For the vinyl fans

In these days of world wide reach I like the idea of a local radio station. This is exactly what it is since any radio transmission is only able to reach a target audience within a certain area.
This makes it a community radio station which is great since I’m interested in local matters.
I don’t know if this counts for much these days…

I think that local news, emergencies, gossip is now pretty much on whatsapp and Facebook. Where I live there are multiple FB sites for the suburb (though only one official one run by the residents association) and two whatsapp groups per street (one for security, one for other stuff).

If you look at another definition of “community”, EG Afrikaans speakers, Roman Catholics, Jewish folks, white males 50+ with a mid-life crisis and kids out of the house, then the geographic reach changes and there are stations that serve some of the communities I’ve mentioned. But even then it’s tricky as those groups are not as monolithic as we think.

Where I see quite a lot of stations (on youtube, internet radio, podcasts etc etc) carefully targetted is music - especially “classic rock”, but more generally for older folks who yearn for the music of their teens and 20s which mainstream stations avoid like the plague because that’s not where their money is.

But almost anything you want to hear is being said online somewhere.

There is a problem these days, encapsulated in a song I recently heard (which was really having a go at politicians, but I suspect that the news and even a lot of entertainment has the same problems these days):" they tell you what you want but never what you need."

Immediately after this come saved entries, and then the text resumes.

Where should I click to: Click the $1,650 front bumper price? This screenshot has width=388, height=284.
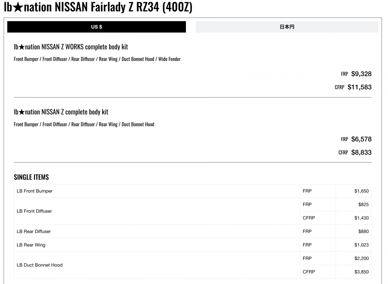point(361,191)
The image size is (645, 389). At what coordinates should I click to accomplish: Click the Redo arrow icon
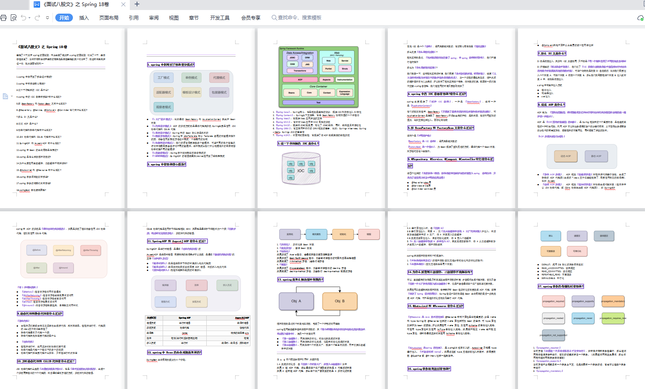[x=37, y=18]
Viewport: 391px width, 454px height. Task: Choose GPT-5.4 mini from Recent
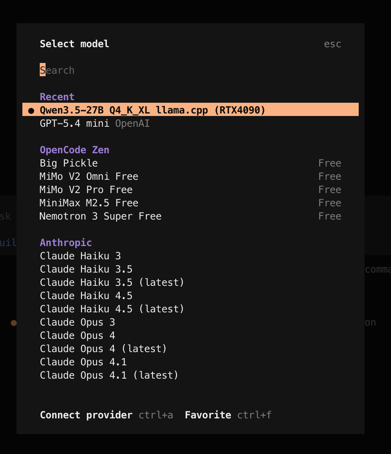pos(75,123)
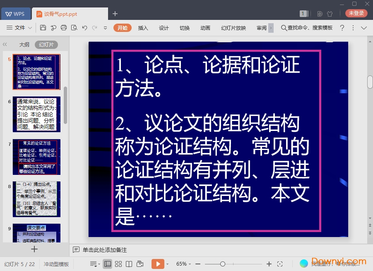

I’d like a show that surprises me a bit. Like Bruce Millar’s show that I mentioned a few posts back. You knew you were going to get a mix of humour, music, chat and expert opinion, but you just vaguely knew that and you never knew EXACTLY what you were going to hear.

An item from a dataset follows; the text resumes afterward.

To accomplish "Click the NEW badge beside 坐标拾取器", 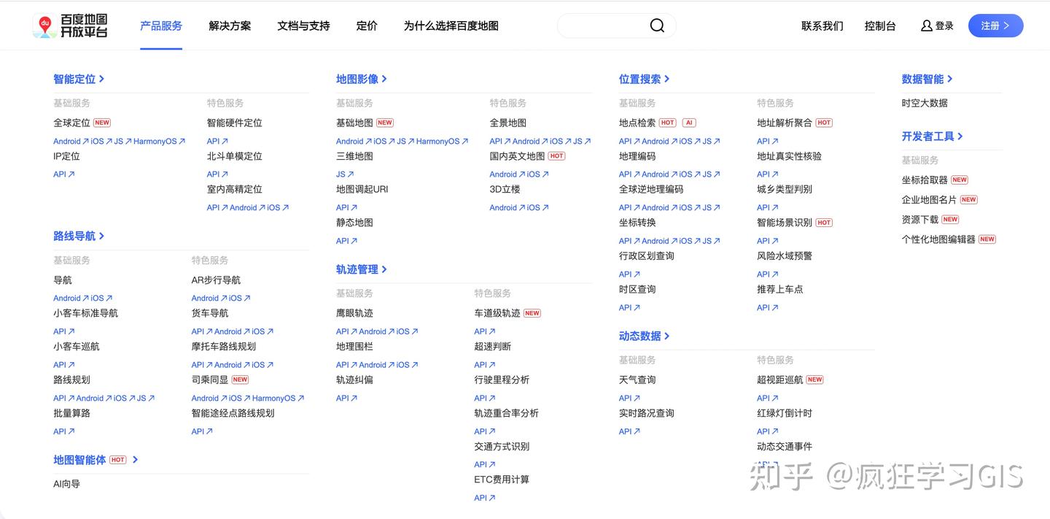I will [960, 180].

Which, for me, was the attraction. But it may have had other folks reaching for the dial.

In Andrew Lloyd Webber’s musical there is a song, which he basically copied verbatim from a poem by T.Ss Elliot, about the magical Mr. Mistoffelees. There is a particular line I always misheard, which to me so clearly describes a lot of modern information. The misheard lyrics: At least we all heard, that somebody heard, which is incontestable proof!

(The actual line is “At least we all heard someone who purred, which is incontestable proof of his singular magical powers”).